▶ **Records provided**:
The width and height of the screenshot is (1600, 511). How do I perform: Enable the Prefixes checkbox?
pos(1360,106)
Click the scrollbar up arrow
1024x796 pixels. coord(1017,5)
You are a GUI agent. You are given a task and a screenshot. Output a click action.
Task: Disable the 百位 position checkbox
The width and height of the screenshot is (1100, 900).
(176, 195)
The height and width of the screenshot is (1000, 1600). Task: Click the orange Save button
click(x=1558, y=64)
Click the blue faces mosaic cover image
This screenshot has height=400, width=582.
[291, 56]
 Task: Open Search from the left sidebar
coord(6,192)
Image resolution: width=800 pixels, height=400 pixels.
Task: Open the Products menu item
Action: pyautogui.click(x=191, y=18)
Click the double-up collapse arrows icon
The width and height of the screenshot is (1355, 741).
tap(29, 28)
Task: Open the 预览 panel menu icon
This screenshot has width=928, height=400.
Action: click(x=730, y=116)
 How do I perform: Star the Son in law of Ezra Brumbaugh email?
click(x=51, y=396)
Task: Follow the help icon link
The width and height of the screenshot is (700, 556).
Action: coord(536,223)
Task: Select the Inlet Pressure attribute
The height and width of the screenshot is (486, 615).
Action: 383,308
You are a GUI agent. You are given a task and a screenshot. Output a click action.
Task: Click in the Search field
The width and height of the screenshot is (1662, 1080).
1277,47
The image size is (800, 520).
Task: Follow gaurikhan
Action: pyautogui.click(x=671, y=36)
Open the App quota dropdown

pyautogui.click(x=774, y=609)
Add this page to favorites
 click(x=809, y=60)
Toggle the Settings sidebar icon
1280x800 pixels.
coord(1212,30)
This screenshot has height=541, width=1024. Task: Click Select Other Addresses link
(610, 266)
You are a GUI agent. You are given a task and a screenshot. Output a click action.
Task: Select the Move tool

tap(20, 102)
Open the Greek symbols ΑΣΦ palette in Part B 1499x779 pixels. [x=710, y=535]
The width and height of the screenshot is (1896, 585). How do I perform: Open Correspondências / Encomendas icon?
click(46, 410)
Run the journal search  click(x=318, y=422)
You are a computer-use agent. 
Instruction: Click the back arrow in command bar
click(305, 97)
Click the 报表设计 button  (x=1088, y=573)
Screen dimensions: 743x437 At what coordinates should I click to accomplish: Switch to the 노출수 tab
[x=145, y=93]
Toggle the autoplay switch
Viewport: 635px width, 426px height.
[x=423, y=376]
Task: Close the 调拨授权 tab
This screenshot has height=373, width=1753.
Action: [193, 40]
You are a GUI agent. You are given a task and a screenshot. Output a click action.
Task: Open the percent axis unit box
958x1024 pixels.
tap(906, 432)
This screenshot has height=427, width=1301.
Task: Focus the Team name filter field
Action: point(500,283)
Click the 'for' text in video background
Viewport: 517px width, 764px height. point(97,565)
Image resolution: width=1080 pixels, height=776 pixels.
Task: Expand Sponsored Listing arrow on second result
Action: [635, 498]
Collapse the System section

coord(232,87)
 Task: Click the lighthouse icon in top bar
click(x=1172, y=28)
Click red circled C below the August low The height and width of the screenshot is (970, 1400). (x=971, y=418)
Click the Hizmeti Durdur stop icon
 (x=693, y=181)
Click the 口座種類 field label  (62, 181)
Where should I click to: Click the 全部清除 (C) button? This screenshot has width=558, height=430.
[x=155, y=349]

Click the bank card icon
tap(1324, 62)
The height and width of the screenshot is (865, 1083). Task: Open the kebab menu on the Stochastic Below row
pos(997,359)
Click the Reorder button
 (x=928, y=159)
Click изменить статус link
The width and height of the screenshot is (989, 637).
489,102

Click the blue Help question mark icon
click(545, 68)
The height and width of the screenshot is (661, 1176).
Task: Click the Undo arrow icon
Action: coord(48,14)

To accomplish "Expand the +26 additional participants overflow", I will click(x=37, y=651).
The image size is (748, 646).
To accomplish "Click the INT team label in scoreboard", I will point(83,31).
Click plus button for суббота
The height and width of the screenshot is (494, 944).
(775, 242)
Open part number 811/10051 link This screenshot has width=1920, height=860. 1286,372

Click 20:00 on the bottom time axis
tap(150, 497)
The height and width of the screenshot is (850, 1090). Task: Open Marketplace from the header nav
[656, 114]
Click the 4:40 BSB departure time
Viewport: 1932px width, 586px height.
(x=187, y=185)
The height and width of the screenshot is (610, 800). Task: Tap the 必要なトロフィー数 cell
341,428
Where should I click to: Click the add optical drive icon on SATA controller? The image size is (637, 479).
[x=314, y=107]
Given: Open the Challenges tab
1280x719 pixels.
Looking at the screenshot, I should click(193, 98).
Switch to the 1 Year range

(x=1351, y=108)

▶ **What you should do**:
Word for word, repeat every record.

▶ **Result of the task**:
The width and height of the screenshot is (1600, 511). How do I perform: Enable the Prefixes checkbox?
pos(1360,106)
Click the scrollbar up arrow
1024x796 pixels. coord(1017,5)
You are a GUI agent. You are given a task and a screenshot. Output a click action.
Task: Disable the 百位 position checkbox
The width and height of the screenshot is (1100, 900).
(176, 195)
The height and width of the screenshot is (1000, 1600). Task: Click the orange Save button
click(x=1558, y=64)
Click the blue faces mosaic cover image
This screenshot has height=400, width=582.
[291, 56]
 Task: Open Search from the left sidebar
coord(6,192)
Image resolution: width=800 pixels, height=400 pixels.
Task: Open the Products menu item
Action: pyautogui.click(x=191, y=18)
Click the double-up collapse arrows icon
The width and height of the screenshot is (1355, 741).
tap(29, 28)
Task: Open the 预览 panel menu icon
This screenshot has width=928, height=400.
Action: click(x=730, y=116)
 How do I perform: Star the Son in law of Ezra Brumbaugh email?
click(x=51, y=396)
Task: Follow the help icon link
The width and height of the screenshot is (700, 556).
Action: coord(536,223)
Task: Select the Inlet Pressure attribute
The height and width of the screenshot is (486, 615).
Action: 383,308
You are a GUI agent. You are given a task and a screenshot. Output a click action.
Task: Click in the Search field
The width and height of the screenshot is (1662, 1080).
1277,47
The image size is (800, 520).
Task: Follow gaurikhan
Action: pyautogui.click(x=671, y=36)
Open the App quota dropdown

pyautogui.click(x=774, y=609)
Add this page to favorites
 click(x=809, y=60)
Toggle the Settings sidebar icon
1280x800 pixels.
coord(1212,30)
This screenshot has height=541, width=1024. Task: Click Select Other Addresses link
(610, 266)
You are a GUI agent. You are given a task and a screenshot. Output a click action.
Task: Select the Move tool

tap(20, 102)
Open the Greek symbols ΑΣΦ palette in Part B 1499x779 pixels. [x=710, y=535]
The width and height of the screenshot is (1896, 585). How do I perform: Open Correspondências / Encomendas icon?
click(46, 410)
Run the journal search  click(x=318, y=422)
You are a computer-use agent. 
Instruction: Click the back arrow in command bar
click(305, 97)
Click the 报表设计 button  (x=1088, y=573)
Screen dimensions: 743x437 At what coordinates should I click to accomplish: Switch to the 노출수 tab
[x=145, y=93]
Toggle the autoplay switch
Viewport: 635px width, 426px height.
[x=423, y=376]
Task: Close the 调拨授权 tab
This screenshot has height=373, width=1753.
Action: [193, 40]
You are a GUI agent. You are given a task and a screenshot. Output a click action.
Task: Open the percent axis unit box
958x1024 pixels.
tap(906, 432)
This screenshot has height=427, width=1301.
Task: Focus the Team name filter field
Action: point(500,283)
Click the 'for' text in video background
Viewport: 517px width, 764px height. point(97,565)
Image resolution: width=1080 pixels, height=776 pixels.
Task: Expand Sponsored Listing arrow on second result
Action: [635, 498]
Collapse the System section

coord(232,87)
 Task: Click the lighthouse icon in top bar
click(x=1172, y=28)
Click red circled C below the August low The height and width of the screenshot is (970, 1400). (x=971, y=418)
Click the Hizmeti Durdur stop icon
 (x=693, y=181)
Click the 口座種類 field label  (62, 181)
Where should I click to: Click the 全部清除 (C) button? This screenshot has width=558, height=430.
[x=155, y=349]

Click the bank card icon
tap(1324, 62)
The height and width of the screenshot is (865, 1083). Task: Open the kebab menu on the Stochastic Below row
pos(997,359)
Click the Reorder button
 (x=928, y=159)
Click изменить статус link
The width and height of the screenshot is (989, 637).
489,102

Click the blue Help question mark icon
click(545, 68)
The height and width of the screenshot is (661, 1176).
Task: Click the Undo arrow icon
Action: coord(48,14)

To accomplish "Expand the +26 additional participants overflow", I will click(x=37, y=651).
The image size is (748, 646).
To accomplish "Click the INT team label in scoreboard", I will point(83,31).
Click plus button for суббота
The height and width of the screenshot is (494, 944).
(775, 242)
Open part number 811/10051 link This screenshot has width=1920, height=860. 1286,372

Click 20:00 on the bottom time axis
tap(150, 497)
The height and width of the screenshot is (850, 1090). Task: Open Marketplace from the header nav
[656, 114]
Click the 4:40 BSB departure time
Viewport: 1932px width, 586px height.
(x=187, y=185)
The height and width of the screenshot is (610, 800). Task: Tap the 必要なトロフィー数 cell
341,428
Where should I click to: Click the add optical drive icon on SATA controller? The image size is (637, 479).
[x=314, y=107]
Given: Open the Challenges tab
1280x719 pixels.
Looking at the screenshot, I should click(193, 98).
Switch to the 1 Year range

(x=1351, y=108)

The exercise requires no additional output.